Ele queria que eu falasse com o sequestrador.

David Collins, que tinha 38 anos na época, buscava vingança contra o hospital pela forma como o trataram mal.

Ele era alcoólatra e afirmou que, na primavera de 1999, um especialista em Withybush lhe disse que seu vício o mataria.

Então ele acumulou milhares de libras em dívidas pensando que nunca precisaria pagá-las.

Mas em uma consulta no final daquele ano, após perguntar ao especialista “quando eu vou morrer?”, a resposta do médico foi “você não vai morrer, mas seu risco de morte aumentará se você continuar bebendo muito”.

Pistola e gasolina

Ao saber que não estava enfrentando uma morte iminente, ele ficou muito chateado e quis se vingar.

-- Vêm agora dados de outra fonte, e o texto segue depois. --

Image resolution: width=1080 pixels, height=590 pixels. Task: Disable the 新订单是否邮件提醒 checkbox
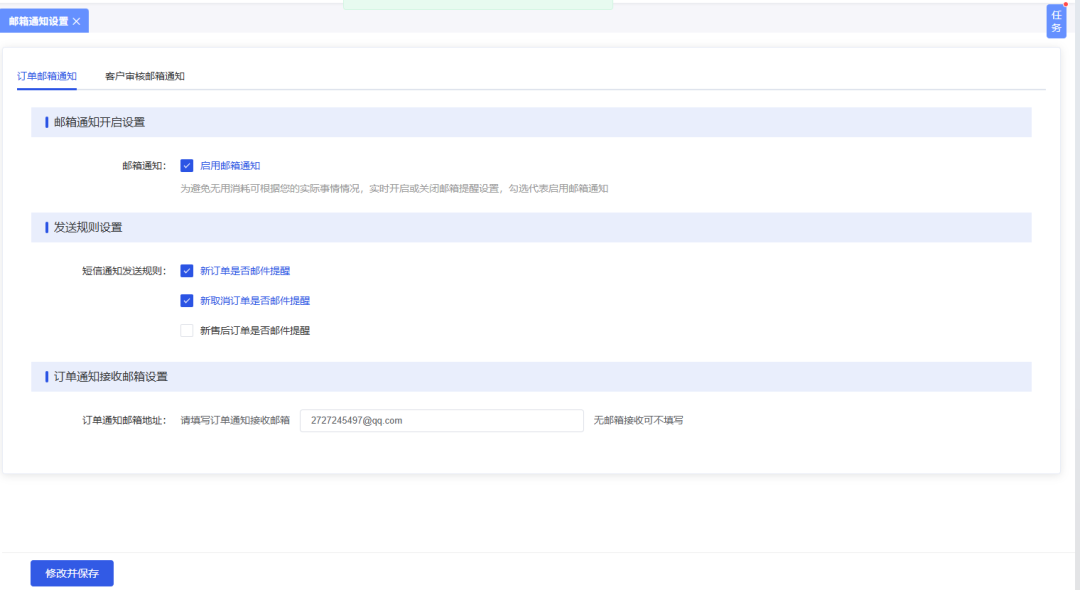(187, 271)
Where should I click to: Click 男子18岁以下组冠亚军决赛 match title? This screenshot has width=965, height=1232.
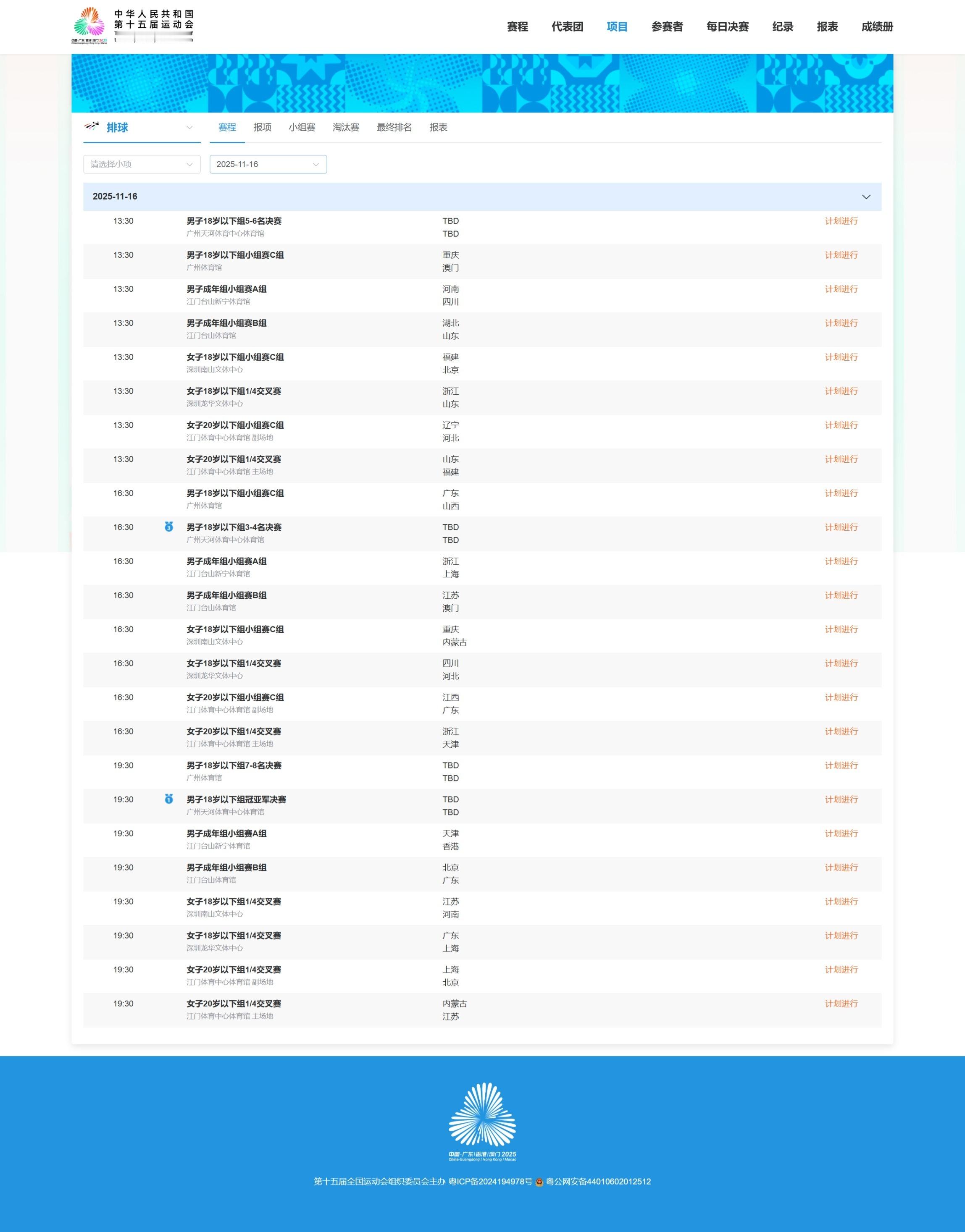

Collins voltou para o hospital e tomou como refém o médico residente Kingsley Paul, de 28 anos, o amarrou em uma cadeira e o manteve sob a mira de uma arma.

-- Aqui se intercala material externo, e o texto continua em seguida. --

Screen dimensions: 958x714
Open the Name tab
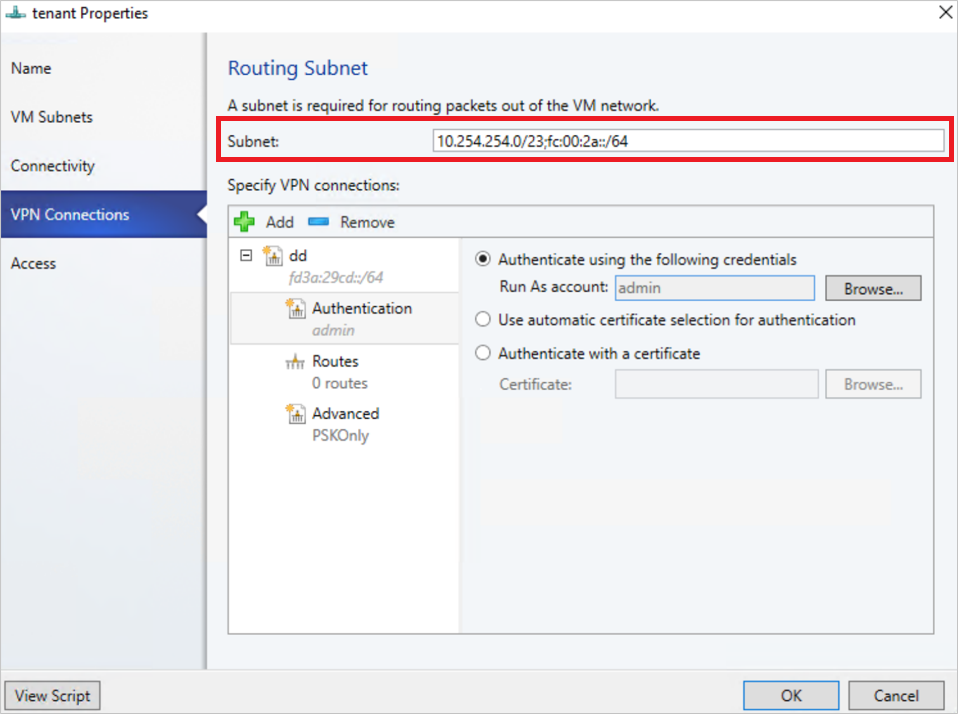click(31, 68)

Ele também disse aos serviços de emergência que havia enchido balões com gasolina e que, se alguém invadisse o quarto, ele incendiaria o local.

Então, sem saber exatamente no que estava me metendo, fui escoltado até o porão do hospital, onde o Superintendente Daniels me disse:

“Gil, eu queria saber se você poderia nos ajudar e falar com esse cara e ver o que pode fazer.”

“Fazer? Claro”, foi minha resposta.

Embora meu pedido para gravar a conversa para o rádio tenha sido educadamente recusado.

Imediatamente, fui levado dois ou três lances de escadas, por uma porta lateral, passando por muitos policiais armados e entrando em um escritório administrativo logo abaixo do corredor de onde o crime estava acontecendo.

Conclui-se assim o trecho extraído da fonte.